▶ Task directions
Repeat all the records, precisely as given.

▶ Pixel coordinate grounding data
-------------------------

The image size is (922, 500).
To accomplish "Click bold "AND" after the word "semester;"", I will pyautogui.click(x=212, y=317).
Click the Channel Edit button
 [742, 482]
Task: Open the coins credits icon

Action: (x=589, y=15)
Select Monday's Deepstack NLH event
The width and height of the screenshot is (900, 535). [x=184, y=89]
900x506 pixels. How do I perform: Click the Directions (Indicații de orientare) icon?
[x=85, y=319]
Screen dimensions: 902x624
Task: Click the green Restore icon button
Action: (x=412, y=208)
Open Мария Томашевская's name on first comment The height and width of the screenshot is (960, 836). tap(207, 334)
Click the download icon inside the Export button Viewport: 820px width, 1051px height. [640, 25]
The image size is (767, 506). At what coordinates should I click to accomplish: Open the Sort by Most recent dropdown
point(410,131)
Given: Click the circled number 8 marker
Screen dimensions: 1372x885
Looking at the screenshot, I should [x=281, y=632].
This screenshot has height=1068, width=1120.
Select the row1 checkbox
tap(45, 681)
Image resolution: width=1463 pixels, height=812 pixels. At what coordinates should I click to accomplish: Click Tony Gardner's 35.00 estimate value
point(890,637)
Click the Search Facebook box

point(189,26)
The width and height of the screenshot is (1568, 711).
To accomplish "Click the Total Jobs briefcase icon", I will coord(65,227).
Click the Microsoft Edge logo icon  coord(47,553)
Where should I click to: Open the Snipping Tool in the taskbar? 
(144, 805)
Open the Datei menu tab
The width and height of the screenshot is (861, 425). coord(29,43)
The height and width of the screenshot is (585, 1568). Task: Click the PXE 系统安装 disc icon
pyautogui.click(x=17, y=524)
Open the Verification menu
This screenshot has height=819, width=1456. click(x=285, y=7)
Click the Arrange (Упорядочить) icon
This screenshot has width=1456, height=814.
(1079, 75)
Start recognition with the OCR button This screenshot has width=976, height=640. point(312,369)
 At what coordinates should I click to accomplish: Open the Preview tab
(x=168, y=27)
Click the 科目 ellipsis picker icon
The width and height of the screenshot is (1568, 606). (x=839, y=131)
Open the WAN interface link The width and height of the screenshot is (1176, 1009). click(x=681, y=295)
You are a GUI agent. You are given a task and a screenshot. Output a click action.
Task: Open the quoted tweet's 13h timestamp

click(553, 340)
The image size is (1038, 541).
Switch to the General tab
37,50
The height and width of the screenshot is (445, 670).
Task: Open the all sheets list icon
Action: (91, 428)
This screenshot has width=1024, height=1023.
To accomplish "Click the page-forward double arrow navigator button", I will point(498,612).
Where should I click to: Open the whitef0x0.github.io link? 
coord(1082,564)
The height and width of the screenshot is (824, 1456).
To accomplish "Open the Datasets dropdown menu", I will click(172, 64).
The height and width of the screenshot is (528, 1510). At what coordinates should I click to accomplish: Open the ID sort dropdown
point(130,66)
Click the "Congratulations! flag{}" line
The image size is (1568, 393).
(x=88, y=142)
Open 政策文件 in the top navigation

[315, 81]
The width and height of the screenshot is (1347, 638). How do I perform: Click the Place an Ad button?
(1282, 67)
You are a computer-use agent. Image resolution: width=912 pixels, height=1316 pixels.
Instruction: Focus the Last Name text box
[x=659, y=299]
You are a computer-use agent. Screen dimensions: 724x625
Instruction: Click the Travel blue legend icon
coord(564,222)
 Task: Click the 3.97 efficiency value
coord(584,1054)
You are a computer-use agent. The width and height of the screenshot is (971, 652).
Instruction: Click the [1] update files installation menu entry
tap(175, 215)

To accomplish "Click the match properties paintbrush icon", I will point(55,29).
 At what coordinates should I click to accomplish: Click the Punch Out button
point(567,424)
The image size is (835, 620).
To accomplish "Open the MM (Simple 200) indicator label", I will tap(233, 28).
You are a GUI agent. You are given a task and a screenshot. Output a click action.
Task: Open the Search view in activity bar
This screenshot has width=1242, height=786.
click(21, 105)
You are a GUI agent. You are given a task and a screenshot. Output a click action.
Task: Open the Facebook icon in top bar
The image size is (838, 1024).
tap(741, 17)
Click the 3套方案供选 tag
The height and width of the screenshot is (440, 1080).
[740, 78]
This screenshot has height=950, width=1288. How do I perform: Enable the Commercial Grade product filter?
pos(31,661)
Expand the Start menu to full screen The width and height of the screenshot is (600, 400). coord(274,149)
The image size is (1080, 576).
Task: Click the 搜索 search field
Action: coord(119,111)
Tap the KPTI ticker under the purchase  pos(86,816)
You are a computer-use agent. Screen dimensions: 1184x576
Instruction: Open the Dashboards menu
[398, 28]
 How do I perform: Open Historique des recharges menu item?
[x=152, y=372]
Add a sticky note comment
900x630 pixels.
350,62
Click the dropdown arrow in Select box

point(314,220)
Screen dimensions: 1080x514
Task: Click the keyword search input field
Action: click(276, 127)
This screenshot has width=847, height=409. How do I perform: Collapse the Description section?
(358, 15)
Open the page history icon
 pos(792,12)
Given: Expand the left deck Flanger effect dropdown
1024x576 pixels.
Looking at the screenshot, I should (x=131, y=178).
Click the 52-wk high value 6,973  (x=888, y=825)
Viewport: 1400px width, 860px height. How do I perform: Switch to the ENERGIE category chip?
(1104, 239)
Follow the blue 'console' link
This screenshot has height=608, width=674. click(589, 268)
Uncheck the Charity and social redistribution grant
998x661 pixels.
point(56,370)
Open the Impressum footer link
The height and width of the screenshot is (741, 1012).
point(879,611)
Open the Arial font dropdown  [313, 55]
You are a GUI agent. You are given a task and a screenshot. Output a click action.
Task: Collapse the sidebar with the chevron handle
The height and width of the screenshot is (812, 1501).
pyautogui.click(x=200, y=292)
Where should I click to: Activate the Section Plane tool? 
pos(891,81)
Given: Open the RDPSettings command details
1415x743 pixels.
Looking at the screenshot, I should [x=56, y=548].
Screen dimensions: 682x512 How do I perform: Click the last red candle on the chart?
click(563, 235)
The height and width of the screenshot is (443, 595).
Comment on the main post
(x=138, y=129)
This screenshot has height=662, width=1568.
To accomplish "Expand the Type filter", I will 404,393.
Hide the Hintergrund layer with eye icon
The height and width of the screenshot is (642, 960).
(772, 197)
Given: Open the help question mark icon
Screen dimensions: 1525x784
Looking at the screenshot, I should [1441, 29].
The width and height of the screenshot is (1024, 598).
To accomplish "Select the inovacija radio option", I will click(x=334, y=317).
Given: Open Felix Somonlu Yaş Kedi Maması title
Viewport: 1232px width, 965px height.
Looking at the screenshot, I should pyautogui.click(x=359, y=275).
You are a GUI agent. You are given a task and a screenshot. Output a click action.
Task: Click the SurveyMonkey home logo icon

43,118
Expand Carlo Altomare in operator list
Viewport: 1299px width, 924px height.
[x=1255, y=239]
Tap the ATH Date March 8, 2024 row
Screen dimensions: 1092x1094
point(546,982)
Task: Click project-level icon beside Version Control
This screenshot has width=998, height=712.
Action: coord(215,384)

-------------------------

▶ Answer to this exercise
The image size is (922, 500).
To accomplish "Click bold "AND" after the word "semester;"", I will pyautogui.click(x=212, y=317).
Click the Channel Edit button
 [742, 482]
Task: Open the coins credits icon

Action: (x=589, y=15)
Select Monday's Deepstack NLH event
The width and height of the screenshot is (900, 535). [x=184, y=89]
900x506 pixels. How do I perform: Click the Directions (Indicații de orientare) icon?
[x=85, y=319]
Screen dimensions: 902x624
Task: Click the green Restore icon button
Action: (x=412, y=208)
Open Мария Томашевская's name on first comment The height and width of the screenshot is (960, 836). tap(207, 334)
Click the download icon inside the Export button Viewport: 820px width, 1051px height. [640, 25]
The image size is (767, 506). At what coordinates should I click to accomplish: Open the Sort by Most recent dropdown
point(410,131)
Given: Click the circled number 8 marker
Screen dimensions: 1372x885
Looking at the screenshot, I should [x=281, y=632].
This screenshot has height=1068, width=1120.
Select the row1 checkbox
tap(45, 681)
Image resolution: width=1463 pixels, height=812 pixels. At what coordinates should I click to accomplish: Click Tony Gardner's 35.00 estimate value
point(890,637)
Click the Search Facebook box

point(189,26)
The width and height of the screenshot is (1568, 711).
To accomplish "Click the Total Jobs briefcase icon", I will coord(65,227).
Click the Microsoft Edge logo icon  coord(47,553)
Where should I click to: Open the Snipping Tool in the taskbar? 
(144, 805)
Open the Datei menu tab
The width and height of the screenshot is (861, 425). coord(29,43)
The height and width of the screenshot is (585, 1568). Task: Click the PXE 系统安装 disc icon
pyautogui.click(x=17, y=524)
Open the Verification menu
This screenshot has height=819, width=1456. click(x=285, y=7)
Click the Arrange (Упорядочить) icon
This screenshot has width=1456, height=814.
(1079, 75)
Start recognition with the OCR button This screenshot has width=976, height=640. point(312,369)
 At what coordinates should I click to accomplish: Open the Preview tab
(x=168, y=27)
Click the 科目 ellipsis picker icon
The width and height of the screenshot is (1568, 606). (x=839, y=131)
Open the WAN interface link The width and height of the screenshot is (1176, 1009). click(x=681, y=295)
You are a GUI agent. You are given a task and a screenshot. Output a click action.
Task: Open the quoted tweet's 13h timestamp

click(553, 340)
The image size is (1038, 541).
Switch to the General tab
37,50
The height and width of the screenshot is (445, 670).
Task: Open the all sheets list icon
Action: (91, 428)
This screenshot has width=1024, height=1023.
To accomplish "Click the page-forward double arrow navigator button", I will point(498,612).
Where should I click to: Open the whitef0x0.github.io link? 
coord(1082,564)
The height and width of the screenshot is (824, 1456).
To accomplish "Open the Datasets dropdown menu", I will click(172, 64).
The height and width of the screenshot is (528, 1510). At what coordinates should I click to accomplish: Open the ID sort dropdown
point(130,66)
Click the "Congratulations! flag{}" line
The image size is (1568, 393).
(x=88, y=142)
Open 政策文件 in the top navigation

[315, 81]
The width and height of the screenshot is (1347, 638). How do I perform: Click the Place an Ad button?
(1282, 67)
You are a computer-use agent. Image resolution: width=912 pixels, height=1316 pixels.
Instruction: Focus the Last Name text box
[x=659, y=299]
You are a computer-use agent. Screen dimensions: 724x625
Instruction: Click the Travel blue legend icon
coord(564,222)
 Task: Click the 3.97 efficiency value
coord(584,1054)
You are a computer-use agent. The width and height of the screenshot is (971, 652).
Instruction: Click the [1] update files installation menu entry
tap(175, 215)

To accomplish "Click the match properties paintbrush icon", I will point(55,29).
 At what coordinates should I click to accomplish: Click the Punch Out button
point(567,424)
The image size is (835, 620).
To accomplish "Open the MM (Simple 200) indicator label", I will tap(233, 28).
You are a GUI agent. You are given a task and a screenshot. Output a click action.
Task: Open the Search view in activity bar
This screenshot has width=1242, height=786.
click(21, 105)
You are a GUI agent. You are given a task and a screenshot. Output a click action.
Task: Open the Facebook icon in top bar
The image size is (838, 1024).
tap(741, 17)
Click the 3套方案供选 tag
The height and width of the screenshot is (440, 1080).
[740, 78]
This screenshot has height=950, width=1288. How do I perform: Enable the Commercial Grade product filter?
pos(31,661)
Expand the Start menu to full screen The width and height of the screenshot is (600, 400). coord(274,149)
The image size is (1080, 576).
Task: Click the 搜索 search field
Action: coord(119,111)
Tap the KPTI ticker under the purchase  pos(86,816)
You are a computer-use agent. Screen dimensions: 1184x576
Instruction: Open the Dashboards menu
[398, 28]
 How do I perform: Open Historique des recharges menu item?
[x=152, y=372]
Add a sticky note comment
900x630 pixels.
350,62
Click the dropdown arrow in Select box

point(314,220)
Screen dimensions: 1080x514
Task: Click the keyword search input field
Action: click(276, 127)
This screenshot has width=847, height=409. How do I perform: Collapse the Description section?
(358, 15)
Open the page history icon
 pos(792,12)
Given: Expand the left deck Flanger effect dropdown
1024x576 pixels.
Looking at the screenshot, I should (x=131, y=178).
Click the 52-wk high value 6,973  (x=888, y=825)
Viewport: 1400px width, 860px height. How do I perform: Switch to the ENERGIE category chip?
(1104, 239)
Follow the blue 'console' link
This screenshot has height=608, width=674. click(589, 268)
Uncheck the Charity and social redistribution grant
998x661 pixels.
point(56,370)
Open the Impressum footer link
The height and width of the screenshot is (741, 1012).
point(879,611)
Open the Arial font dropdown  [313, 55]
You are a GUI agent. You are given a task and a screenshot. Output a click action.
Task: Collapse the sidebar with the chevron handle
The height and width of the screenshot is (812, 1501).
pyautogui.click(x=200, y=292)
Where should I click to: Activate the Section Plane tool? 
pos(891,81)
Given: Open the RDPSettings command details
1415x743 pixels.
Looking at the screenshot, I should [x=56, y=548].
Screen dimensions: 682x512 How do I perform: Click the last red candle on the chart?
click(563, 235)
The height and width of the screenshot is (443, 595).
Comment on the main post
(x=138, y=129)
This screenshot has height=662, width=1568.
To accomplish "Expand the Type filter", I will 404,393.
Hide the Hintergrund layer with eye icon
The height and width of the screenshot is (642, 960).
(772, 197)
Given: Open the help question mark icon
Screen dimensions: 1525x784
Looking at the screenshot, I should [1441, 29].
The width and height of the screenshot is (1024, 598).
To accomplish "Select the inovacija radio option", I will click(x=334, y=317).
Given: Open Felix Somonlu Yaş Kedi Maması title
Viewport: 1232px width, 965px height.
Looking at the screenshot, I should pyautogui.click(x=359, y=275).
You are a GUI agent. You are given a task and a screenshot. Output a click action.
Task: Click the SurveyMonkey home logo icon

43,118
Expand Carlo Altomare in operator list
Viewport: 1299px width, 924px height.
[x=1255, y=239]
Tap the ATH Date March 8, 2024 row
Screen dimensions: 1092x1094
point(546,982)
Task: Click project-level icon beside Version Control
This screenshot has width=998, height=712.
Action: coord(215,384)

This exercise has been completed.